The Obama administration's fixation on solar power appears to have a suboptimal return on investment. Now reports have emerged that yet another solar startup financed to the tune of hundreds of millions of dollars from the Federal Government, is shuttering after being projected to create over 1000 new jobs. More troubling still is the fact that the company in question, like Solyndra before it, also has suspiciously close connections to a donor with heavy ties to the Democratic party.
Let's go all the way back to 2008. What a year for liberals that was - Barack Obama won the White House, Democrats took the Senate and House, every liberal pundit within arm's distance was talking about an unfettered era of Democratic dominance, and people still thought global warming was a threat. If you wanted to start, say, an alternative energy company, that was the time to do it.
Enter Pat Stryker, massively wealthy heiress to supersurgeon Homer Stryker and wealthy Democratic donor. Stryker had gotten it into her head that, like her grandfather, she wanted to try her hand at starting businesses.
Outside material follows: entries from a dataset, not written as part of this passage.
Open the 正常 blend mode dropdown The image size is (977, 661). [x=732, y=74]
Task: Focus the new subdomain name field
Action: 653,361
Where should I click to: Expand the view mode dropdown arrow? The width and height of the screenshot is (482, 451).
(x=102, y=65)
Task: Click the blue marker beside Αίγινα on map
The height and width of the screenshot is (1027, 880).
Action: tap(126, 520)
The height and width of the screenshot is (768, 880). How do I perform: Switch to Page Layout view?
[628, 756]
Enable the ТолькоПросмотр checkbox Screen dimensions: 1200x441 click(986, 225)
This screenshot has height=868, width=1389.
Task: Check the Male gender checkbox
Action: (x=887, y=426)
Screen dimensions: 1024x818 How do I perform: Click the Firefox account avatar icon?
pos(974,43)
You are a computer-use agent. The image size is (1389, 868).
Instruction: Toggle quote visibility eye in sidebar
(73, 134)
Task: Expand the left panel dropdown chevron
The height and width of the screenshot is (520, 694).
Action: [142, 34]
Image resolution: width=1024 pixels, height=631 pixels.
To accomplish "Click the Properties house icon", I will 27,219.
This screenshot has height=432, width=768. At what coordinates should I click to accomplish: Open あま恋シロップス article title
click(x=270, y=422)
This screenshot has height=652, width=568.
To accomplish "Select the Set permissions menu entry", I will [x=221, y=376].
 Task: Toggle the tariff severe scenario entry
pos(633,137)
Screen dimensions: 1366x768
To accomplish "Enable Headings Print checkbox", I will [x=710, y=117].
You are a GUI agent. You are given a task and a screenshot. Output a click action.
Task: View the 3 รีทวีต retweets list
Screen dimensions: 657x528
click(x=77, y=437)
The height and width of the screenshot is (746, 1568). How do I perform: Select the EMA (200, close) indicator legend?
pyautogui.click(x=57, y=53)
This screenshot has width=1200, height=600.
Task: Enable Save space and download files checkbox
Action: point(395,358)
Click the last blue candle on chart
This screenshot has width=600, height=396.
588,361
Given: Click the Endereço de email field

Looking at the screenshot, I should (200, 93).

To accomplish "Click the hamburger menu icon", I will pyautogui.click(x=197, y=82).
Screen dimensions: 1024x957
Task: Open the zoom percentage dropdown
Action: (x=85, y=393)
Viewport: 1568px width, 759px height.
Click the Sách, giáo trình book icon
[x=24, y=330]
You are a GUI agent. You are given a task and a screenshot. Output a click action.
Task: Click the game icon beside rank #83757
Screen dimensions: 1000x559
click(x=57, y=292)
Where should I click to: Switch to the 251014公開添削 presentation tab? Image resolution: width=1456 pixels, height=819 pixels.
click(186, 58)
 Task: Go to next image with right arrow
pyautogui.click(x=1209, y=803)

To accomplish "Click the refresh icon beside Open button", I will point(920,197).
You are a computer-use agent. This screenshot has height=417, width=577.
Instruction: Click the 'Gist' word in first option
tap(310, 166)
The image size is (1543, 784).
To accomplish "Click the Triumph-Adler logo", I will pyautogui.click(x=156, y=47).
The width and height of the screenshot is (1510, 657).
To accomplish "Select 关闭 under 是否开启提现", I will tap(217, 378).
However, rather than stay in her grandfather's field - medical technology - Stryker instead created a freeform investment company - Bohemian Companies - which decided to invest in a little startup called Abound Solar. After all, at the time, Solar Energy was all the rage. However, Stryker must have known she'd need her political connections, because along with visiting the White House during President Obama's term, she also donated over $100,000 to finance the President's inauguration alone.
Whether this generosity played a role in the Democratic congress' decision to give Abound Solar a $400 million loan under the expectation that the company would generate roughly 1200 new jobs is something we cannot know. However, that is what happened.
And for roughly four years, that appears to have kept the company running. However, things began to south this March, when Abound laid off 280 workers, much to the consternation of the Federal government, which had given them the loan expecting them to create jobs, not cut them. Now, just four scant months after that initial warning sign, the company is declaring bankruptcy, despite having only used up $70 million of the $400 million loan they received. When a company turns down $330 million, you know it's realized its business model is unsustainable.
So naturally enough, the House Subcommittee on Regulatory Affairs, Stimulus Oversight and Government Spending has signaled that they smell a rat and invited former executives with the company to come forward and testify about the circumstances in which the subsidy was received, and why the company found itself unable to continue operations. No word yet as to whether the executives invited will show up, but presumably, this is not the last we'll hear of this story either way. Green activists are already crying foul, calling this a "climate change denying witch hunt," but to speak frankly, with their track record, we take that as a sign that something really is seriously wrong.